Diwawancara dari VOA , mantan Wakil Presiden Indonesia Jusuf Kalla menyerukan semua pihak melihat masalah ini dengan jernih karena menilai serangan Hamas itu beralasan.
“Negara atau bangsa yang diduduki tentu ingin merdeka, ingin bebas. Semua negara begitu. Seperti Indonesia, kita berperang melawan Belanda dulu karena ingin merdeka. Tentu itu alasannya,” komentarnya.
(Jadi alasan Hamas untuk menyerang Israel bisa diterima?).
“Tentu! Tapi terbelah juga, mereka yang mendukung Palestina tentu menilai serangan Hamas baik. Tetapi mereka yang mendukung Israel, seperti Amerika, pasti menilai serangan Hamas itu tidak benar,” imbuhnya.
MUI: Serangan Hamas Tidak Akan Terjadi, Jika Israel Menaati Solusi Dua Negara
Hal senada disampaikan Ketua Majelis Ulama Indonesia (MUI) Bidang Hubungan Luar Negeri dan Kerjasama Internasional Dr. Sudarnoto Abdul Hakim. “Serangan ini tidak akan dilakukan Hamas jika Israel menaati solusi dua negara yang ditetapkan PBB,” ujarnya.
Lebih jauh ia menambahkan “penyelesaian two-state-solution itu sudah sangat moderat tapi tidak bisa dilaksanakan karena terjadi pelanggaran-pelanggaran yang sangat fundamental. Beberapa kali, bahkan sering kali dilanggar, terutama yang terakhir di Masjid Al Aqsa, di mana kenyamanan orang untuk beribadah terganggu, adzan tidak diperbolehkan, sementara orang-orang Yahudi meniup terompet, yang mengganggu sekali.”

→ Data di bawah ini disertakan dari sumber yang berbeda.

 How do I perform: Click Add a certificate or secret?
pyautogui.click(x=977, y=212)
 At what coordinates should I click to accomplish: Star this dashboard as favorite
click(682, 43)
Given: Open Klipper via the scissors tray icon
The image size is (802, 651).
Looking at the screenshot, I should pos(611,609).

Sudarnoto menilai “kesalahan-kesalahan yang dilakukan Israel sudah bertumpuk luar biasa dan masyarakat di Palestina, terutama faksi-faksi yang ada, seperti Hamas, gerah juga. Jadi yang dilakukan Hamas ini adalah upaya yang kesekian kalinya untuk memerdekan Palestina. Walaupun memang berisiko tinggi karena akhirnya warga sipil yang menjadi korban, baik di Palestina maupun Israel.”

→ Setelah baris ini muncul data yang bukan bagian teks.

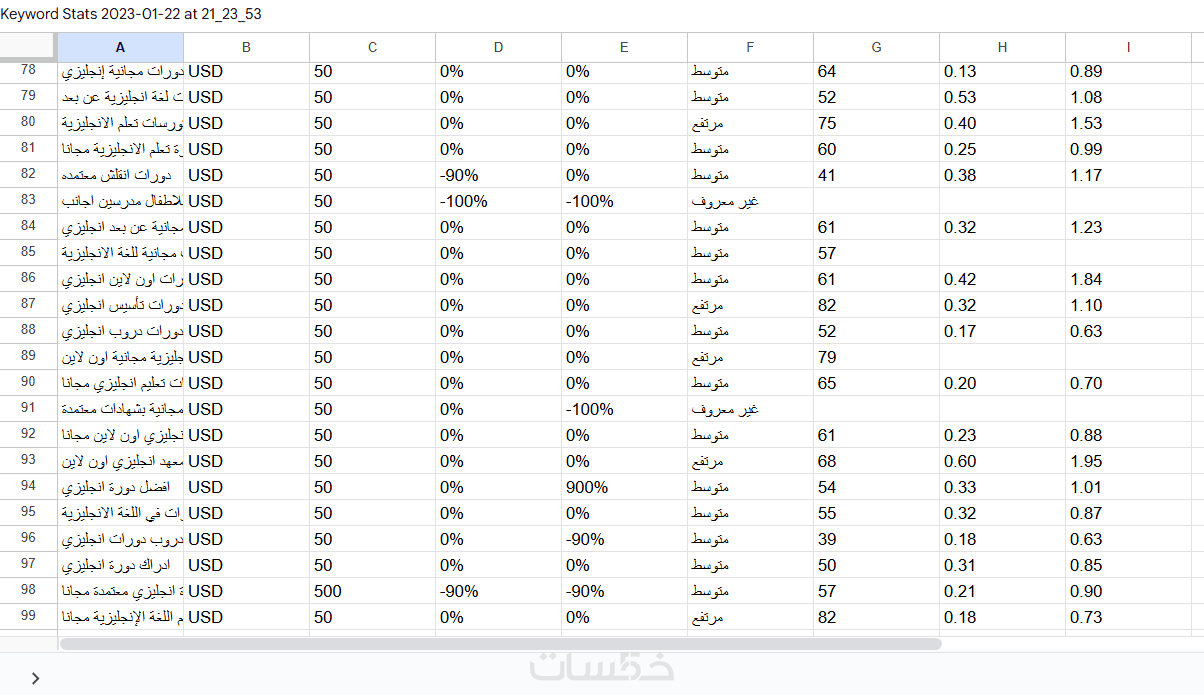This screenshot has width=1204, height=695.
Task: Select the column F header
Action: coord(750,47)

Meskipun demikian Sudarnoto menyerukan digunakannya pendekatan kemanusiaan dan keadilan untuk mencari solusi, dan menghentikan kekerasan di wilayah itu.
PBNU Minta Anggota Tetap DK PBB Tak Gunakan Hak Veto Demi Bela Salah Satu Pihak Saja
Melihat semakin besarnya jumlah korban jiwa dan luka-luka akibat pertempuran di antara Israel dan Hamas ini, apapun alasannya, Ketua Umum PBNU KH. Yahya Cholil Staquf menyerukan dihentikannya segera kekerasan yang berujung perang ini. “Hentikan kekerasan di wilayah keduanya,” ujar Gus Yahya, Senin sore (9/10).
Gus Yahya yang selama ini aktif dalam kampanye perdamaian global dan kerap mendorong agama sebagai solusi konflik dunia menyerukan agar anggota-anggota tetap Dewan Keamanan PBB “tidak menggunakan hak veto hanya demi membela salah satu pihak.”
“Masyarakat internasional harus bertindak dengan langkah-langkah yang lebih tegas (decisive) menuju penyelesaian yang adil atas masalah Israel dan Palestina sesuai hukum dan kesepakatan-kesepakatan internasional yang ada,” tegasnya.
Gus Yahya: “Jadikan Identitas dan Seruan Agama untuk Resolusi Konflik”
Lebih jauh pengasuh Pondok Pesantren Raudlatut Thalibin, Rembang itu, mengajak semua pihak untuk tidak menggunakan identitas dan seruan agama untuk memupuk permusuhan, tetapi justru “untuk menggulirkan upaya resolusi konflik di semua tingkatan, baik di tingkat struktur politik maupun komunitas.”
Di bagian akhir wawancara khusus VOA dengan mantan Wakil Presiden Jusuf Kalla, ia mengingatkan dampak luas yang akan dirasakan banyak negara jika pertempuran Israel dan Hamas ini berkelanjutan; terlebih jika Israel melancarkan serangan darat, sebagaimana isu yang berhembus.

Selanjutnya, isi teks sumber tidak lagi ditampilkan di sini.